The larger chains see their competitive advantage in omnichannel.

“The trend towards lots of online startups, wedding and otherwise, has been to add stores after seeing success online — because that’s what the customer wants,” Lunn said. “We’re working to offer the same digital advantages these startups do, but with the expertise of accessible retail locations already under our belt.”

Investors see the dollars in the rise of wed-tech startups in a segment of the industry that’s just getting its legs.

“There is tremendous runway for new entrants,” said Chirag Chotalia, vice president at Pritzker Group Venture Capital. “While the wedding segment should grow slightly quicker than gross domestic product, consumer demands and tastes are rapidly shifting from more traditional brick-and-mortar retailers to more Web/mobile/content-driven players.”

Pritzker is an investor in Vow to Be Chic, a Santa Monica, Calif.-based wed-tech started by Kelsey Doorey who pitched it “for fun” at a business school competition and ended up being offered funding on the spot from judges.

Vow to Be Chic offers bridesmaids dresses from about a dozen designers to rent at a cost of $50 to $125. Prices for dresses to own are in the range of $200 to $800.

The company’s customers are in their early 20s and 30s. “They’re tech savvy and they’re used to shopping online and having things delivered to their door,” said Doorey, who is now looking to raise Series A funding.

Weddington Way closed on its $9 million Series A round last summer, bringing its total raised to date to $11.5 million. The funding helped push the company’s expansion earlier this year into giftable items, such as jewelry from designers like Lulu Frost, for brides to gift to their bridesmaids.
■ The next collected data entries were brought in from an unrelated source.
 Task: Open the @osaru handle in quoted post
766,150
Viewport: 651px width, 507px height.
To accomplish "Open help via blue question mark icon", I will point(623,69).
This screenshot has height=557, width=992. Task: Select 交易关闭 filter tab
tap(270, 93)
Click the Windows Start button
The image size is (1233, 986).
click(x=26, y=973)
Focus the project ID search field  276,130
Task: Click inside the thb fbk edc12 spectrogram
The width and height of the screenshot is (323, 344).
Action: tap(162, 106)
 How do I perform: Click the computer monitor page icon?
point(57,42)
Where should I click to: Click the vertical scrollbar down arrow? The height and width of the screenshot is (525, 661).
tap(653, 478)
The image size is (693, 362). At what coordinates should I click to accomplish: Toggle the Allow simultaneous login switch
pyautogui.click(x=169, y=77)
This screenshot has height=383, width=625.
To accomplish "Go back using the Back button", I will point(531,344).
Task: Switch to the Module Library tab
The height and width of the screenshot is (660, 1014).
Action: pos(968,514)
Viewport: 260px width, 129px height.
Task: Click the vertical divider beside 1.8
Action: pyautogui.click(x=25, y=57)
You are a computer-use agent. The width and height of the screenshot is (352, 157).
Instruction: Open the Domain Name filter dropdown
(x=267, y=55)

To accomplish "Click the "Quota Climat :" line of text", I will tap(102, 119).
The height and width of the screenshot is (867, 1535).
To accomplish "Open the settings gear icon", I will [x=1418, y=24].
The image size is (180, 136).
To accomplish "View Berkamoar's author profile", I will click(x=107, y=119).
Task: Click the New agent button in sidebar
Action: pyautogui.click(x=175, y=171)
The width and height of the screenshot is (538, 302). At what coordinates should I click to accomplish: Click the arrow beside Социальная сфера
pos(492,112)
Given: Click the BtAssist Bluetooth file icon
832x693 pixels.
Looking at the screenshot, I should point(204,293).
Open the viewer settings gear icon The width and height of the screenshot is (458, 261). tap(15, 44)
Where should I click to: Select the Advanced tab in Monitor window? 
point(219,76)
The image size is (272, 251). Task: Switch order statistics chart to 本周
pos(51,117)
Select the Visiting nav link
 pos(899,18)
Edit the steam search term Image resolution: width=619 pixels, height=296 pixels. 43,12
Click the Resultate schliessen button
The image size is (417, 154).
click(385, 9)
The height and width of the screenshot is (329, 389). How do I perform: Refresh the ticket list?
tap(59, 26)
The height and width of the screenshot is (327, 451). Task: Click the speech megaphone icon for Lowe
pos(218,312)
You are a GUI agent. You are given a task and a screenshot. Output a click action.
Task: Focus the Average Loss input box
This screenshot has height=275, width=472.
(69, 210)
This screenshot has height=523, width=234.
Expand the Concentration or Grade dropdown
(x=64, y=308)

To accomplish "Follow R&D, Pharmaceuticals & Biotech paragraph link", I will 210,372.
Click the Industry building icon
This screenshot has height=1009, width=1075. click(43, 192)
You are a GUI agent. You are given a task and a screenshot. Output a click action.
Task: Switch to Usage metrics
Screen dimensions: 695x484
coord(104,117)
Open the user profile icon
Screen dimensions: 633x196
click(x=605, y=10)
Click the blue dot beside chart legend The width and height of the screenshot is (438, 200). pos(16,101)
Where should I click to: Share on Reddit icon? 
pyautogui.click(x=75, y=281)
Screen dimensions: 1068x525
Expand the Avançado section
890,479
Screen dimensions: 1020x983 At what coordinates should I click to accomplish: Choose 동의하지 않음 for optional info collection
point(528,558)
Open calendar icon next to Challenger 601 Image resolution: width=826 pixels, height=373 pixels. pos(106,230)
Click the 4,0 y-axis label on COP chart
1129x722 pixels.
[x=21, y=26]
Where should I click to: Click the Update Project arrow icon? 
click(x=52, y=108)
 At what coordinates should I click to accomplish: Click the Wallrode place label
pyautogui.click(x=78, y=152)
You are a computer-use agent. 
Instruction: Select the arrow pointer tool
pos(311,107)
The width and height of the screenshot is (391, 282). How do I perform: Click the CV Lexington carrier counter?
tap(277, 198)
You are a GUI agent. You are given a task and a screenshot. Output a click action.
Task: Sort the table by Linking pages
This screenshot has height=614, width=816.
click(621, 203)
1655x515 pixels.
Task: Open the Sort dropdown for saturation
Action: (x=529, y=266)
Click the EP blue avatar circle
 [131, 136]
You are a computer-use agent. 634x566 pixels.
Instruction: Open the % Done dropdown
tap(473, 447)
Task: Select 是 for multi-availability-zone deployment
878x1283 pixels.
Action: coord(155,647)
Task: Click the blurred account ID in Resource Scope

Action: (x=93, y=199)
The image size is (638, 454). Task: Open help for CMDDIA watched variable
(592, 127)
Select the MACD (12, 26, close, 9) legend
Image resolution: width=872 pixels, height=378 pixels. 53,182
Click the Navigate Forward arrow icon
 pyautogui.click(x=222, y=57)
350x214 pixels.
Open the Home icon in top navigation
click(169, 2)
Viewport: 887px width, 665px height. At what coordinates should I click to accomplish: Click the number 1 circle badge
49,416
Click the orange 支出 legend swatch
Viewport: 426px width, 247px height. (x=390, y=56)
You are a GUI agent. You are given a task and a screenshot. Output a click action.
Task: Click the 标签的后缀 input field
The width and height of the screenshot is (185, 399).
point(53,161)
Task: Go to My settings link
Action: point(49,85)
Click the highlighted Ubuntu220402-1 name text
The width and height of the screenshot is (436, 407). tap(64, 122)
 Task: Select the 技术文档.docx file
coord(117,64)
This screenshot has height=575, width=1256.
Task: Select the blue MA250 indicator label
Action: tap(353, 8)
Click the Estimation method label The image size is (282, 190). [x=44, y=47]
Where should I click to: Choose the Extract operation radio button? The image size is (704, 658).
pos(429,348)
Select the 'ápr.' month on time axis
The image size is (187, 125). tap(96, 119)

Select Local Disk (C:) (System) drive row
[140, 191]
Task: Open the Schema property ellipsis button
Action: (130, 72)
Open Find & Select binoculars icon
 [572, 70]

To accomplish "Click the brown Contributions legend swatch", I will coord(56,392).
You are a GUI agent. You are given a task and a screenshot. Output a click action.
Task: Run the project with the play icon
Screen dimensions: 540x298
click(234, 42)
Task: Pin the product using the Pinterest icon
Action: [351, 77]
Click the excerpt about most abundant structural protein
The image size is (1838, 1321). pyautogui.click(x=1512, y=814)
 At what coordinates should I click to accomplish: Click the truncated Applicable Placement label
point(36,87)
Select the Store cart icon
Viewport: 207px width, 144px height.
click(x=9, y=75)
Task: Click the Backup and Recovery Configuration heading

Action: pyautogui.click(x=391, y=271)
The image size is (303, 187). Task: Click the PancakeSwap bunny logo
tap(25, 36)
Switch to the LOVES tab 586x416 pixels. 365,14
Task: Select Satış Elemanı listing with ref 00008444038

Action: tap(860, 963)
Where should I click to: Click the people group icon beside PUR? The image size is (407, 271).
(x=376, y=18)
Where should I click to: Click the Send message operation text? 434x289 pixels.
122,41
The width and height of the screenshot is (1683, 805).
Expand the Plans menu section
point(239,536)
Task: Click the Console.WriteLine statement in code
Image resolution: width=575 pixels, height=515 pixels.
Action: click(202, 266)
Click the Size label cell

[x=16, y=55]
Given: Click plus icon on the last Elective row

That was followed by this week’s launch of The Gent Shop for grooms and groomsmen with suit and tux rentals starting at $150.

The born-online wed tech may already have a leg up when it comes to understanding Millennials since many of the founders are themselves of that demographic, but they say they’ve also got data backing up their business strategies. It’s numbers and patterns that can be culled quickly and precisely with just a few clicks that informs the design or buying process, points out Weddington Way’s Stern.

“It’s very different than what I did [working] at Bloomingdale’s, which was looking out three to six months in advance and taking historical data to try to inform what we do, whereas here it’s all from the customer,” Stern said. “If emerald is trending on the runways and our customer isn’t responding to emerald, we’re not going to push emerald dresses.”

In other words, the wed techs get that if they don’t have the right merchandise, business could be lost to competitors as quick as the swipe of a wrist.

“It’s a really interesting time,” Stern said, “and a really interesting movement, given the rise of the Millennial.”